**PROVIDED PASSAGE:**
The emission reductions needed for a global net-zero target would “rely on hundreds of millions of electric vehicles on the road by 2050, even approaching 1 billion,” he said. “If that market doesn’t deliver that, then most of those climate targets will be unreachable.” 

President Joe Biden wants 50% of all U.S. auto sales to be electric by 2030 and has pledged to cut the nation’s GHG emissions 50 to 52%, also by 2030. EVs made up about 7% and PHEVs 2% of U.S. auto sales in 2023, according to the U.S. Energy Information Administration.  

By comparison, BNEF’s figures show global EV markets moving in the right direction but still falling short of the growth needed for net zero, McKerracher said. By the end of 2023, light-duty passenger EVs made up about 18% of all vehicles in the fleet, while electric vans and trucks accounted for only 4%. Buses are a major wedge for transportation electrification, coming in at 26% of the existing fleet. 

China’s ongoing dominance and the lackluster status of the U.S. in both BNEF scenarios expose some of the challenges facing wider EV adoption in the U.S. ― including the increased power demand from EVs ― and potential blind spots for domestic automakers. 

For example, while Chinese automakers are racking up sales from a range of lower-priced EVs aimed at middle- and lower-middle-income customers ― and making inroads in emerging markets ― the U.S. market is saturated with higher-priced electric SUVs.  

Chinese automakers also are ahead in sales of plug-in electric vehicles (PHEVs), which have become one of the fastest-growing segments in global markets, due in part to newer models with longer electric battery ranges. The average electric range for Chinese PHEVs is 55 miles, BNEF says, while in the U.S., most PHEVs now available have electric ranges well under 40 miles, according to a recent analysis by J.D. Power.

**CHALLENGE A:** Rewrite the passage on electric vehicle adoption from the words "President Joe Biden" through "Energy Information Administration.", replacing "GHG emissions" with "greenhouse gas emissions".

**INPUT ROWS:**
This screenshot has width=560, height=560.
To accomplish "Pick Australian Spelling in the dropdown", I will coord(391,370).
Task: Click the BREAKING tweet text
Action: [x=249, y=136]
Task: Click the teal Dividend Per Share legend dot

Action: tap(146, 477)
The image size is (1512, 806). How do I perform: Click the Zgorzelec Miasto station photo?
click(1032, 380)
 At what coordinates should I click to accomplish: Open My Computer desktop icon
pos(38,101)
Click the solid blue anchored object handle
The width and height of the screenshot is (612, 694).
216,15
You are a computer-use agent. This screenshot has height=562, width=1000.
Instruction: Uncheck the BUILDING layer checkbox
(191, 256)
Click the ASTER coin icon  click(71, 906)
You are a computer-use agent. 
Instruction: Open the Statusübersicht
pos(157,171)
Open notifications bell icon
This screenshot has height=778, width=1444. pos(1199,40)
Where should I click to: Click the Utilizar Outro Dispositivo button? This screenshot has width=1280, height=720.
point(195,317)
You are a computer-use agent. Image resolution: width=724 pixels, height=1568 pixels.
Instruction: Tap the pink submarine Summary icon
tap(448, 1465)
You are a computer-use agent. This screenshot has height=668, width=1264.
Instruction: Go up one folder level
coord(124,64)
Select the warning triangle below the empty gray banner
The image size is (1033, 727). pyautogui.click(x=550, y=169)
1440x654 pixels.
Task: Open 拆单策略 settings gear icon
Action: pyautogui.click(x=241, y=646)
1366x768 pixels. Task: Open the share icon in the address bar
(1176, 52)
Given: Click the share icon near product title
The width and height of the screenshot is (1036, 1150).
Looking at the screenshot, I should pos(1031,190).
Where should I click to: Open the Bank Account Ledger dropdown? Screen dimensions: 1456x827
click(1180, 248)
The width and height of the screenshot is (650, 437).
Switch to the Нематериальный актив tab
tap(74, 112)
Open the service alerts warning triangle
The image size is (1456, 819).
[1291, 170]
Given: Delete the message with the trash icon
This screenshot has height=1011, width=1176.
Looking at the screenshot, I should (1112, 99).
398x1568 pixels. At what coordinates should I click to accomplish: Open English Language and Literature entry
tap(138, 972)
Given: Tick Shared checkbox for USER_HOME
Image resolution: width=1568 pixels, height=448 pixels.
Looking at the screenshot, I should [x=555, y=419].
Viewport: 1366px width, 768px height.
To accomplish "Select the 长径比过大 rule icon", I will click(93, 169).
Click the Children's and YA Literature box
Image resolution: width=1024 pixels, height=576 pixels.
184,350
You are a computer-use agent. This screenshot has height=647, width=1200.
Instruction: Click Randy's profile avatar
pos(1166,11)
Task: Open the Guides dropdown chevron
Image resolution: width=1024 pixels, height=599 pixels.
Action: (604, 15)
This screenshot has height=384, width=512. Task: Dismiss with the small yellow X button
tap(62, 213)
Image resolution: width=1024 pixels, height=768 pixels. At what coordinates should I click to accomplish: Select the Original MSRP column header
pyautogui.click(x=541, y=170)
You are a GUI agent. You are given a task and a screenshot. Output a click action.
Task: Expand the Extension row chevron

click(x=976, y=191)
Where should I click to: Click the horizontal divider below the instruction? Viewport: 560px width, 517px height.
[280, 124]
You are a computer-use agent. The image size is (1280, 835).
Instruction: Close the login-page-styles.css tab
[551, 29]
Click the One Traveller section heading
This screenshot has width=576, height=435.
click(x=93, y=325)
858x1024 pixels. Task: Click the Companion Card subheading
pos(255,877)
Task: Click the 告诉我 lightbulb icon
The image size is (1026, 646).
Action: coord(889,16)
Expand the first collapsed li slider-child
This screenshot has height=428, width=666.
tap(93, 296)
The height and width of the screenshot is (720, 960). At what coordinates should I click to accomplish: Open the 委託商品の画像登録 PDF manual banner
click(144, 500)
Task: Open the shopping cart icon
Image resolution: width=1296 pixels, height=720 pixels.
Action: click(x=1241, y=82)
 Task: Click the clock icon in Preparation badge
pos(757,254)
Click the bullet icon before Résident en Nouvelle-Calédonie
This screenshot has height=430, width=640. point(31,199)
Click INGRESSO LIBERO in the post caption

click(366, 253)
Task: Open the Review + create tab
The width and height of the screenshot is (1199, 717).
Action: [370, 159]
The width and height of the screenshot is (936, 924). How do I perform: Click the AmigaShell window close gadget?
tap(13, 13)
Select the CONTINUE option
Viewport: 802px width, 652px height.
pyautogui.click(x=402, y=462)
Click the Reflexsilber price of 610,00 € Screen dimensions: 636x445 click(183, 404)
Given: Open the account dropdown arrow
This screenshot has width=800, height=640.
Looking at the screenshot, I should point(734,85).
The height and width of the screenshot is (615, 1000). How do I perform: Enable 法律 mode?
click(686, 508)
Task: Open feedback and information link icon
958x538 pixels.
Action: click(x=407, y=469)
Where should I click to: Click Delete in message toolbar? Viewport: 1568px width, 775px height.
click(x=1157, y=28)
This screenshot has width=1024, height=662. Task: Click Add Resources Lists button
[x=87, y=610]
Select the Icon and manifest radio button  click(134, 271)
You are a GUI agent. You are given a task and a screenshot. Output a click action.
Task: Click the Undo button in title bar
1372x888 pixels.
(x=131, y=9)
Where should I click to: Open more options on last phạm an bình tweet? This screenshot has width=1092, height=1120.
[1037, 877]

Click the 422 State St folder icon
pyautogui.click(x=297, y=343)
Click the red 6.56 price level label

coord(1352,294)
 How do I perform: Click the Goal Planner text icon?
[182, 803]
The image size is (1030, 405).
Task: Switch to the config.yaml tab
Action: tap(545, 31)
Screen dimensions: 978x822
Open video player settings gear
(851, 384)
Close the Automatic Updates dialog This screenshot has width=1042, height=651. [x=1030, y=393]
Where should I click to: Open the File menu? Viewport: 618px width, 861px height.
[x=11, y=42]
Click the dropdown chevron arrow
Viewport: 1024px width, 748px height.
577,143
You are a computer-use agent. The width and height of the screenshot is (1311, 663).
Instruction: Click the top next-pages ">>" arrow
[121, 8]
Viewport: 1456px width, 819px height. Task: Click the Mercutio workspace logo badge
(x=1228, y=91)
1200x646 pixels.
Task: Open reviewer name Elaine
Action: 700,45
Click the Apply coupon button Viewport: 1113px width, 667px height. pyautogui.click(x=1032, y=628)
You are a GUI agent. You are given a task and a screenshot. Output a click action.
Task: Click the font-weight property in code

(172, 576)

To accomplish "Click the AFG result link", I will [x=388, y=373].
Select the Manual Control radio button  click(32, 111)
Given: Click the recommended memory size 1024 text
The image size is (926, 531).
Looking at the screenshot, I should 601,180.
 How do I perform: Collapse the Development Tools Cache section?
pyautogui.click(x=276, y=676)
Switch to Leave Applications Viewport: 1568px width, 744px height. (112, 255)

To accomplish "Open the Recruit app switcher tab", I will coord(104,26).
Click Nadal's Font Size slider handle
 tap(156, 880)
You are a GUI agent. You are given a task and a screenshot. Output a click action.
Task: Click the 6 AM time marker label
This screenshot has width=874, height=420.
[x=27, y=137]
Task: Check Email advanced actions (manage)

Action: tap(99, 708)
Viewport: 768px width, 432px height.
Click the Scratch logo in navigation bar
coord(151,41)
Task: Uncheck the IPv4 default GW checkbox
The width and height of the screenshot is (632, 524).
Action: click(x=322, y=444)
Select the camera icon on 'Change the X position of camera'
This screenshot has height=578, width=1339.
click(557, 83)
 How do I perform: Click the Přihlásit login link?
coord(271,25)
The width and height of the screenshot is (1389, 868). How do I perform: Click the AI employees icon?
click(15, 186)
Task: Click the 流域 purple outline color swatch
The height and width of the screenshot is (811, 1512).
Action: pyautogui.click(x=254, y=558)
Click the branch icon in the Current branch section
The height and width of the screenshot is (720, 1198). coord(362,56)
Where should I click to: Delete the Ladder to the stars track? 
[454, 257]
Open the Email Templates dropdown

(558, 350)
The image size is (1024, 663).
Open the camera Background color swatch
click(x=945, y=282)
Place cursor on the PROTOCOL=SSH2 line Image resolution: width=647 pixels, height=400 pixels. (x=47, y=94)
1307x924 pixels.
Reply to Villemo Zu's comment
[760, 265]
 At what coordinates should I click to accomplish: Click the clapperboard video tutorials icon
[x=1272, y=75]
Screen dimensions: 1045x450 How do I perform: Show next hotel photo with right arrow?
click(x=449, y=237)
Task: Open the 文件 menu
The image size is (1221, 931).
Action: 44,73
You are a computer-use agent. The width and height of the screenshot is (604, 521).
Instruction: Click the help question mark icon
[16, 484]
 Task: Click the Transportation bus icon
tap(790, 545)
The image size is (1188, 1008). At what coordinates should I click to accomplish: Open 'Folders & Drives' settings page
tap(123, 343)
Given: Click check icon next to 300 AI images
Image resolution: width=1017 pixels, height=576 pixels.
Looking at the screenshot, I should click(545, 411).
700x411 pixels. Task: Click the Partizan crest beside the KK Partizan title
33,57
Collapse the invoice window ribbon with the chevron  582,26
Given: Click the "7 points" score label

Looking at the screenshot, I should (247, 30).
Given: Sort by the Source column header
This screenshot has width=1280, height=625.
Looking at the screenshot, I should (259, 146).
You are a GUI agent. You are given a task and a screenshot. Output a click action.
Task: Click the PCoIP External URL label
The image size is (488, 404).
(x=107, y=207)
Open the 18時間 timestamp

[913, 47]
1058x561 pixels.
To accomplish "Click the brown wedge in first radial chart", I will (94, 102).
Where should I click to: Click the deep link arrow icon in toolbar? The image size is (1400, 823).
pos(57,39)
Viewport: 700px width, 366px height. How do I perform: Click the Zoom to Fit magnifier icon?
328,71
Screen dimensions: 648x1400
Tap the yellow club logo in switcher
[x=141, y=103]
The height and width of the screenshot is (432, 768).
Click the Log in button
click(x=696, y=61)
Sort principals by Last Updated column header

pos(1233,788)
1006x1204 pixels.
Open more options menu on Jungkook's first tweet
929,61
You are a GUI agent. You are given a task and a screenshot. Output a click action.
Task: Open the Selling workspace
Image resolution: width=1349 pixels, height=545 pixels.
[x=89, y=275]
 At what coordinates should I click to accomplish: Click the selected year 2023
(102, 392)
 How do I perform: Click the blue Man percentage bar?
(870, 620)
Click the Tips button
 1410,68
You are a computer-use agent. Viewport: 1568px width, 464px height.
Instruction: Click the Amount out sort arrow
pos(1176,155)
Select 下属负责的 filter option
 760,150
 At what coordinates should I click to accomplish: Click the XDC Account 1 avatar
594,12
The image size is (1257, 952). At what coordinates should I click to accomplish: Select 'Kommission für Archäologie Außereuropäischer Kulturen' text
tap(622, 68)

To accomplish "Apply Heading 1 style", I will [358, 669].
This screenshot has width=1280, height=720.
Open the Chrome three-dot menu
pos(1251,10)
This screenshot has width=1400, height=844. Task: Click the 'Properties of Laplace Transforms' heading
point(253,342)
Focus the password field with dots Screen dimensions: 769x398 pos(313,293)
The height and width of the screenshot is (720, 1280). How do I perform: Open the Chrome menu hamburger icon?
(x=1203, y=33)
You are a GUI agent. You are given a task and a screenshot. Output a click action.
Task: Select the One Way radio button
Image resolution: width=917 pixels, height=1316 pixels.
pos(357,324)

**CHALLENGE B:** Transcribe the listing exactly, from its first line through the line that contains "coord(124,64)".

**CORRECT RESPONSE A:**
President Joe Biden wants 50% of all U.S. auto sales to be electric by 2030 and has pledged to cut the nation’s greenhouse gas emissions 50 to 52%, also by 2030. EVs made up about 7% and PHEVs 2% of U.S. auto sales in 2023, according to the U.S. Energy Information Administration.

**CORRECT RESPONSE B:**
This screenshot has width=560, height=560.
To accomplish "Pick Australian Spelling in the dropdown", I will coord(391,370).
Task: Click the BREAKING tweet text
Action: [x=249, y=136]
Task: Click the teal Dividend Per Share legend dot

Action: tap(146, 477)
The image size is (1512, 806). How do I perform: Click the Zgorzelec Miasto station photo?
click(1032, 380)
 At what coordinates should I click to accomplish: Open My Computer desktop icon
pos(38,101)
Click the solid blue anchored object handle
The width and height of the screenshot is (612, 694).
216,15
You are a computer-use agent. This screenshot has height=562, width=1000.
Instruction: Uncheck the BUILDING layer checkbox
(191, 256)
Click the ASTER coin icon  click(71, 906)
You are a computer-use agent. 
Instruction: Open the Statusübersicht
pos(157,171)
Open notifications bell icon
This screenshot has height=778, width=1444. pos(1199,40)
Where should I click to: Click the Utilizar Outro Dispositivo button? This screenshot has width=1280, height=720.
point(195,317)
You are a computer-use agent. Image resolution: width=724 pixels, height=1568 pixels.
Instruction: Tap the pink submarine Summary icon
tap(448, 1465)
You are a computer-use agent. This screenshot has height=668, width=1264.
Instruction: Go up one folder level
coord(124,64)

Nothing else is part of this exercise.